What to produce: Print out the complete set of records below, exactly as they read.

Available records:
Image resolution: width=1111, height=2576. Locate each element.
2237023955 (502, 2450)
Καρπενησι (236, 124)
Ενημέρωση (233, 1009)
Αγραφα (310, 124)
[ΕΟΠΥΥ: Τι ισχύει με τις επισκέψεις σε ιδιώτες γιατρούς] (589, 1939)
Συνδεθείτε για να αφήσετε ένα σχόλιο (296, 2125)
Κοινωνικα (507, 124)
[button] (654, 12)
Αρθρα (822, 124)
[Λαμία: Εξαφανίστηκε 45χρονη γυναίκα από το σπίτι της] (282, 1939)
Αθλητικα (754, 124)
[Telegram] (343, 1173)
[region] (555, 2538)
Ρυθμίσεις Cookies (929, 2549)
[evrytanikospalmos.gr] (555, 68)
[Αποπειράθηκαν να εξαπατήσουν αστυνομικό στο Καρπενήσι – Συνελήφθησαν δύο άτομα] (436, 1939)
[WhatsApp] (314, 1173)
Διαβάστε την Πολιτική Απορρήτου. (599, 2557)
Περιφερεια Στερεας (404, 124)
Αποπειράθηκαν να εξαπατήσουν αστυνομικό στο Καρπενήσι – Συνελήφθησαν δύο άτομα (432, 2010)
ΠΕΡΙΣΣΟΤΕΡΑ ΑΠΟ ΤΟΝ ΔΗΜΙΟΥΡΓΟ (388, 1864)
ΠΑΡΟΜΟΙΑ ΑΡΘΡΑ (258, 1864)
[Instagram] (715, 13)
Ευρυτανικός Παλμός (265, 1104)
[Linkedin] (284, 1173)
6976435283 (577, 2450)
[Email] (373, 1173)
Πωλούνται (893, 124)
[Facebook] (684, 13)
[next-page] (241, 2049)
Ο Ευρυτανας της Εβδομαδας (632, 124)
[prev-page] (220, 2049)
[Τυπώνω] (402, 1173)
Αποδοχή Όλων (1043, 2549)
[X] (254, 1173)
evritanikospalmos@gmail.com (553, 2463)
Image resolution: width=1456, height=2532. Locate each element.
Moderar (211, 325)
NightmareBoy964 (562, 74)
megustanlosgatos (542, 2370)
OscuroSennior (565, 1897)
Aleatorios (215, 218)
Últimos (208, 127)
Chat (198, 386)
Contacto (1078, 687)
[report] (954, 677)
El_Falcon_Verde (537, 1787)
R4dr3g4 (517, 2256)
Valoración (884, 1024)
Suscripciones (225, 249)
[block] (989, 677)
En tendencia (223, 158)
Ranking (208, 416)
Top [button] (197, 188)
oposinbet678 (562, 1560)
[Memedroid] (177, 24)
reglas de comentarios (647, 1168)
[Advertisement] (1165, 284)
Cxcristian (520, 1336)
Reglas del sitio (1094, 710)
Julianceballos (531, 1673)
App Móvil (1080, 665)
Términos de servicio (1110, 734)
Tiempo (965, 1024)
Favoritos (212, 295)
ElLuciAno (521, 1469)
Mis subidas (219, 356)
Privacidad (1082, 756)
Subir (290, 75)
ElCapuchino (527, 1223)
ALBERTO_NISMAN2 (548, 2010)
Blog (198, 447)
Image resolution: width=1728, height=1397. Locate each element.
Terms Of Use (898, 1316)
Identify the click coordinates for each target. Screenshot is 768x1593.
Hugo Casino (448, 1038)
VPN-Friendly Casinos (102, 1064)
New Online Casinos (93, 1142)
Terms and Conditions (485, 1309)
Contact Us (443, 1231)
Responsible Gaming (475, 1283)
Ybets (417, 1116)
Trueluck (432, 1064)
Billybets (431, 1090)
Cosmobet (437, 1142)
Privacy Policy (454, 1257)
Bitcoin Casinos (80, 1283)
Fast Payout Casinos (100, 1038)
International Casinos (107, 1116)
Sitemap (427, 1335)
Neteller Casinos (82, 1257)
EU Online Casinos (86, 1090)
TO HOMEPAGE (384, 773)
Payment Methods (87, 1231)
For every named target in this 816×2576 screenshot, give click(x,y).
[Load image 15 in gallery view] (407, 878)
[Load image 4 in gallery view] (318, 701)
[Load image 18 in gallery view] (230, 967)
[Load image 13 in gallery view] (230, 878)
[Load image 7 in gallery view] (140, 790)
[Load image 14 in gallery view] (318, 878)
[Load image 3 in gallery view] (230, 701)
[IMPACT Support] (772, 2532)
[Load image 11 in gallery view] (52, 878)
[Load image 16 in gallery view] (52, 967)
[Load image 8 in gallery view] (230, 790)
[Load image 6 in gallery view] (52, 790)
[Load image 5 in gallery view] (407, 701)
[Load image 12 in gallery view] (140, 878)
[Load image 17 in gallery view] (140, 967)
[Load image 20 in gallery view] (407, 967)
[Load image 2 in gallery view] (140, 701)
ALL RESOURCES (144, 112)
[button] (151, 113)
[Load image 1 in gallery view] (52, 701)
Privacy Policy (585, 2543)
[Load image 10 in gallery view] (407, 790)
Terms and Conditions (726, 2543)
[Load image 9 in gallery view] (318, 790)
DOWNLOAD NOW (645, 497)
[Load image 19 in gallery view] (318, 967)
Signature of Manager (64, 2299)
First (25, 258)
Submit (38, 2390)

Solution for this exercise:
Image resolution: width=1111, height=2576. Locate each element.
2237023955 (502, 2450)
Καρπενησι (236, 124)
Ενημέρωση (233, 1009)
Αγραφα (310, 124)
[ΕΟΠΥΥ: Τι ισχύει με τις επισκέψεις σε ιδιώτες γιατρούς] (589, 1939)
Συνδεθείτε για να αφήσετε ένα σχόλιο (296, 2125)
Κοινωνικα (507, 124)
[button] (654, 12)
Αρθρα (822, 124)
[Λαμία: Εξαφανίστηκε 45χρονη γυναίκα από το σπίτι της] (282, 1939)
Αθλητικα (754, 124)
[Telegram] (343, 1173)
[region] (555, 2538)
Ρυθμίσεις Cookies (929, 2549)
[evrytanikospalmos.gr] (555, 68)
[Αποπειράθηκαν να εξαπατήσουν αστυνομικό στο Καρπενήσι – Συνελήφθησαν δύο άτομα] (436, 1939)
[WhatsApp] (314, 1173)
Διαβάστε την Πολιτική Απορρήτου. (599, 2557)
Περιφερεια Στερεας (404, 124)
Αποπειράθηκαν να εξαπατήσουν αστυνομικό στο Καρπενήσι – Συνελήφθησαν δύο άτομα (432, 2010)
ΠΕΡΙΣΣΟΤΕΡΑ ΑΠΟ ΤΟΝ ΔΗΜΙΟΥΡΓΟ (388, 1864)
ΠΑΡΟΜΟΙΑ ΑΡΘΡΑ (258, 1864)
[Instagram] (715, 13)
Ευρυτανικός Παλμός (265, 1104)
[Linkedin] (284, 1173)
6976435283 (577, 2450)
[Email] (373, 1173)
Πωλούνται (893, 124)
[Facebook] (684, 13)
[next-page] (241, 2049)
Ο Ευρυτανας της Εβδομαδας (632, 124)
[prev-page] (220, 2049)
[Τυπώνω] (402, 1173)
Αποδοχή Όλων (1043, 2549)
[X] (254, 1173)
evritanikospalmos@gmail.com (553, 2463)
Image resolution: width=1456, height=2532. Locate each element.
Moderar (211, 325)
NightmareBoy964 (562, 74)
megustanlosgatos (542, 2370)
OscuroSennior (565, 1897)
Aleatorios (215, 218)
Últimos (208, 127)
Chat (198, 386)
Contacto (1078, 687)
[report] (954, 677)
El_Falcon_Verde (537, 1787)
R4dr3g4 (517, 2256)
Valoración (884, 1024)
Suscripciones (225, 249)
[block] (989, 677)
En tendencia (223, 158)
Ranking (208, 416)
Top [button] (197, 188)
oposinbet678 (562, 1560)
[Memedroid] (177, 24)
reglas de comentarios (647, 1168)
[Advertisement] (1165, 284)
Cxcristian (520, 1336)
Reglas del sitio (1094, 710)
Julianceballos (531, 1673)
App Móvil (1080, 665)
Términos de servicio (1110, 734)
Tiempo (965, 1024)
Favoritos (212, 295)
ElLuciAno (521, 1469)
Mis subidas (219, 356)
Privacidad (1082, 756)
Subir (290, 75)
ElCapuchino (527, 1223)
ALBERTO_NISMAN2 (548, 2010)
Blog (198, 447)
Image resolution: width=1728, height=1397. Locate each element.
Terms Of Use (898, 1316)
Identify the click coordinates for each target. Screenshot is 768x1593.
Hugo Casino (448, 1038)
VPN-Friendly Casinos (102, 1064)
New Online Casinos (93, 1142)
Terms and Conditions (485, 1309)
Contact Us (443, 1231)
Responsible Gaming (475, 1283)
Ybets (417, 1116)
Trueluck (432, 1064)
Billybets (431, 1090)
Cosmobet (437, 1142)
Privacy Policy (454, 1257)
Bitcoin Casinos (80, 1283)
Fast Payout Casinos (100, 1038)
International Casinos (107, 1116)
Sitemap (427, 1335)
Neteller Casinos (82, 1257)
EU Online Casinos (86, 1090)
TO HOMEPAGE (384, 773)
Payment Methods (87, 1231)
For every named target in this 816×2576 screenshot, give click(x,y).
[Load image 15 in gallery view] (407, 878)
[Load image 4 in gallery view] (318, 701)
[Load image 18 in gallery view] (230, 967)
[Load image 13 in gallery view] (230, 878)
[Load image 7 in gallery view] (140, 790)
[Load image 14 in gallery view] (318, 878)
[Load image 3 in gallery view] (230, 701)
[IMPACT Support] (772, 2532)
[Load image 11 in gallery view] (52, 878)
[Load image 16 in gallery view] (52, 967)
[Load image 8 in gallery view] (230, 790)
[Load image 6 in gallery view] (52, 790)
[Load image 5 in gallery view] (407, 701)
[Load image 12 in gallery view] (140, 878)
[Load image 17 in gallery view] (140, 967)
[Load image 20 in gallery view] (407, 967)
[Load image 2 in gallery view] (140, 701)
ALL RESOURCES (144, 112)
[button] (151, 113)
[Load image 1 in gallery view] (52, 701)
Privacy Policy (585, 2543)
[Load image 10 in gallery view] (407, 790)
Terms and Conditions (726, 2543)
[Load image 9 in gallery view] (318, 790)
DOWNLOAD NOW (645, 497)
[Load image 19 in gallery view] (318, 967)
Signature of Manager (64, 2299)
First (25, 258)
Submit (38, 2390)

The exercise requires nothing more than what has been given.